**Extracted records**
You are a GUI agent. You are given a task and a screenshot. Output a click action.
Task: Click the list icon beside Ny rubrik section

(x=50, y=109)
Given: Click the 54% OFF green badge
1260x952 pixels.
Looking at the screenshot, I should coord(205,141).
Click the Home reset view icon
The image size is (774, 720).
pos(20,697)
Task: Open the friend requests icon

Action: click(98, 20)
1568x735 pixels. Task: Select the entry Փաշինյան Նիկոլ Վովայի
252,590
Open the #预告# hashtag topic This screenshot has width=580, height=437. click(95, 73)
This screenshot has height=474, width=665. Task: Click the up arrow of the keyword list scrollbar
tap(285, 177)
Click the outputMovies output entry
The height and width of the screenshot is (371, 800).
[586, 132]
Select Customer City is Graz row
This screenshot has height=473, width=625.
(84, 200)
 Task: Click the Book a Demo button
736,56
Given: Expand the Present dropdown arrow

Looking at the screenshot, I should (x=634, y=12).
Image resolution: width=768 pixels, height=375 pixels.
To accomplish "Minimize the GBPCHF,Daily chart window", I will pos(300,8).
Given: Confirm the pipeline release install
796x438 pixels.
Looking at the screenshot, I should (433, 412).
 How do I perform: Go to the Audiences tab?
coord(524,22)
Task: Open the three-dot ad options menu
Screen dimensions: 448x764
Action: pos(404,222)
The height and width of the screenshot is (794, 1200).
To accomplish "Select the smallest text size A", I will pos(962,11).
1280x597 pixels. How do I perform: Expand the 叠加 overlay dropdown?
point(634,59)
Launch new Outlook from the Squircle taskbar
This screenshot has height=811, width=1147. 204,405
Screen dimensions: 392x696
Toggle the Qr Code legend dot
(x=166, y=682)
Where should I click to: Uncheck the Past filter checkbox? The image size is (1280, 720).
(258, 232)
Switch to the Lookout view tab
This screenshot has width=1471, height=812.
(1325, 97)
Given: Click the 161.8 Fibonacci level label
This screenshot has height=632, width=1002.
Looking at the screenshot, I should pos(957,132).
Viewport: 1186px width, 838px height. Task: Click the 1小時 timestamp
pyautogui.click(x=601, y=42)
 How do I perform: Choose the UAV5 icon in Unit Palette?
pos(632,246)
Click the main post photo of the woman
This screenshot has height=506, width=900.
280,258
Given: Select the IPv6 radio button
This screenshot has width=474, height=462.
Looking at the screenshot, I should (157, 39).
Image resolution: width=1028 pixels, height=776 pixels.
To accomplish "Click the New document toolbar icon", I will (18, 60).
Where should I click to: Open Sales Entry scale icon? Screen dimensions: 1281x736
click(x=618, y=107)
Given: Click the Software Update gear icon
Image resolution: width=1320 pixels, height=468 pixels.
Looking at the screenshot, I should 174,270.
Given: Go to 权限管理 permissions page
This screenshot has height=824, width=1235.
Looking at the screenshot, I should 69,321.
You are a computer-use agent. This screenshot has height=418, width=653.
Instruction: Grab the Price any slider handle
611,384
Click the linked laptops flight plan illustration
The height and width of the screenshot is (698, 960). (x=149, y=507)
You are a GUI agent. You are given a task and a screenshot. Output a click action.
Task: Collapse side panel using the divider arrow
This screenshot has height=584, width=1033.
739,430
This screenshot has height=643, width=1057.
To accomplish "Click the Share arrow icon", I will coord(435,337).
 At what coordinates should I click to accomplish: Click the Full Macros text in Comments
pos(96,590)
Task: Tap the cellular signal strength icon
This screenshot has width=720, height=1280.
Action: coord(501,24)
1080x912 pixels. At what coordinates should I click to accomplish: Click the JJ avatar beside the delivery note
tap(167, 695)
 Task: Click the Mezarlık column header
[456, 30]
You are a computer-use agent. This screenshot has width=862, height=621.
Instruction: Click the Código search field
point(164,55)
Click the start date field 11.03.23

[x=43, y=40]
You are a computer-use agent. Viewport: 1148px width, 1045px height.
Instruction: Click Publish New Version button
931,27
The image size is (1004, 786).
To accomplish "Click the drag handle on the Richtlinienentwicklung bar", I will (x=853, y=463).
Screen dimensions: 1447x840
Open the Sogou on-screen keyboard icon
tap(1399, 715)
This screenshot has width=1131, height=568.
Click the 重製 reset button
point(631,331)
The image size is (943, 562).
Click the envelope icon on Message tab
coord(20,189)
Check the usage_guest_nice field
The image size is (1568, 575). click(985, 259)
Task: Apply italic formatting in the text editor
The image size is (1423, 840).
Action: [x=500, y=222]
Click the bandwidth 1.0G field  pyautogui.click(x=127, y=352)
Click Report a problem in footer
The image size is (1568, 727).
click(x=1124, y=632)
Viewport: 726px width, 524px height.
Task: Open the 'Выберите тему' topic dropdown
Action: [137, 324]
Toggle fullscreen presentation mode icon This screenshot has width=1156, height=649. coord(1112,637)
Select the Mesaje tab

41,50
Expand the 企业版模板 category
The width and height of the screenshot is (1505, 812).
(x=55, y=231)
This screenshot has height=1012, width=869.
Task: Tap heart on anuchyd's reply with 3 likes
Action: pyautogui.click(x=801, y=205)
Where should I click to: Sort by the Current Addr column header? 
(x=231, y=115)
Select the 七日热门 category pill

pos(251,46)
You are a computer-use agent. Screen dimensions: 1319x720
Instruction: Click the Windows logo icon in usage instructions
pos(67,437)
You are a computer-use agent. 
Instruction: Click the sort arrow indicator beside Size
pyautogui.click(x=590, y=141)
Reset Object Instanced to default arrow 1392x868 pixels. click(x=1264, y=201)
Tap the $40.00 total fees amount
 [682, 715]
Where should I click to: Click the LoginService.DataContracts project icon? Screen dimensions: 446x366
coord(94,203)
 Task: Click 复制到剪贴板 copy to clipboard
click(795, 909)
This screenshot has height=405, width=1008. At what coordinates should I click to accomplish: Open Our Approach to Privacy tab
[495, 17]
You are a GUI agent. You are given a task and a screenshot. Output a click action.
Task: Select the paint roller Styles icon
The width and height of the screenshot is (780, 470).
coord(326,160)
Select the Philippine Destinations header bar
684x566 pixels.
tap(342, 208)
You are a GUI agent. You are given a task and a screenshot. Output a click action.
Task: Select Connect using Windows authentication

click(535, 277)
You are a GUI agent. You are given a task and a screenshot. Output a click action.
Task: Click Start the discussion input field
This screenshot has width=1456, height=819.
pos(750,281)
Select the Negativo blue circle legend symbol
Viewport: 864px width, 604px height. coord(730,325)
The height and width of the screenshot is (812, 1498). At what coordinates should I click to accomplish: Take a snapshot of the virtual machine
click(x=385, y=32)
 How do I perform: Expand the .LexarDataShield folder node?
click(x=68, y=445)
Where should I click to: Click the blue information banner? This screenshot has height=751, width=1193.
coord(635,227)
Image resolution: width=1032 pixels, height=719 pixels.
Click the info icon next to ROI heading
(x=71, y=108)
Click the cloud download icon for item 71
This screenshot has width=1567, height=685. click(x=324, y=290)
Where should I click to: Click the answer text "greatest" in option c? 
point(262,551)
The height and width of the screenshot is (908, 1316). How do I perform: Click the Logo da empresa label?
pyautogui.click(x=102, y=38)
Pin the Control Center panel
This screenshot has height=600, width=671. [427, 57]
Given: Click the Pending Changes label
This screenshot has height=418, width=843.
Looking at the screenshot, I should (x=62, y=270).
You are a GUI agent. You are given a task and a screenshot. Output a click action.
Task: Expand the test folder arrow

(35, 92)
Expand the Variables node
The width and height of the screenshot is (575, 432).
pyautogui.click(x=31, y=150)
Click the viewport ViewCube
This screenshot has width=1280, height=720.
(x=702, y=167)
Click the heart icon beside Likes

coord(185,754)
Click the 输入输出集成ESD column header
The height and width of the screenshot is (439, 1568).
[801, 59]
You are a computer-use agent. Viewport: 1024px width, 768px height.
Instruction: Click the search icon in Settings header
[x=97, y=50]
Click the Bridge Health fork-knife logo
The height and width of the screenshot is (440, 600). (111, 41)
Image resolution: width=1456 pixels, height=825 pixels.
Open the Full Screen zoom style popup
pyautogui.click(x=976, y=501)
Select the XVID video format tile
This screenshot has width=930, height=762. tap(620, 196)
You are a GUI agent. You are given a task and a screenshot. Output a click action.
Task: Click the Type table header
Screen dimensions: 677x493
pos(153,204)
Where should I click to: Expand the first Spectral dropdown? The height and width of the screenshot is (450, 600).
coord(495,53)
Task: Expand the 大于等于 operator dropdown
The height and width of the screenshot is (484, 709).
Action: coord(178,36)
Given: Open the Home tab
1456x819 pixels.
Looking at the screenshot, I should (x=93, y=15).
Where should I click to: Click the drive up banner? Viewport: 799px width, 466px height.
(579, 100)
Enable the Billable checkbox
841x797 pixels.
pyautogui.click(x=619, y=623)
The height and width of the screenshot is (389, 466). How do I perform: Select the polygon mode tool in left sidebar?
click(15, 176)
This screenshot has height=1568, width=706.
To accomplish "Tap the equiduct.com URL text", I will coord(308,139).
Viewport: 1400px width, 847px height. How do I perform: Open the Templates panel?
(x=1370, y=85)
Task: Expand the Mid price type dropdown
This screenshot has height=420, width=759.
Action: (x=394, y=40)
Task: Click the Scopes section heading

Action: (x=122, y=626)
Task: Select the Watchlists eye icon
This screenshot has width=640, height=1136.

**Task**
Return all lines from the material that contain "computer".

**Solved exercise**
You are a computer-use agent. This screenshot has height=418, width=653.
You are a computer-use agent. This screenshot has width=862, height=621.
You are a computer-use agent. Viewport: 1148px width, 1045px height.
You are a computer-use agent. Screen dimensions: 1319x720
You are a computer-use agent. 
You are a computer-use agent. Viewport: 1024px width, 768px height.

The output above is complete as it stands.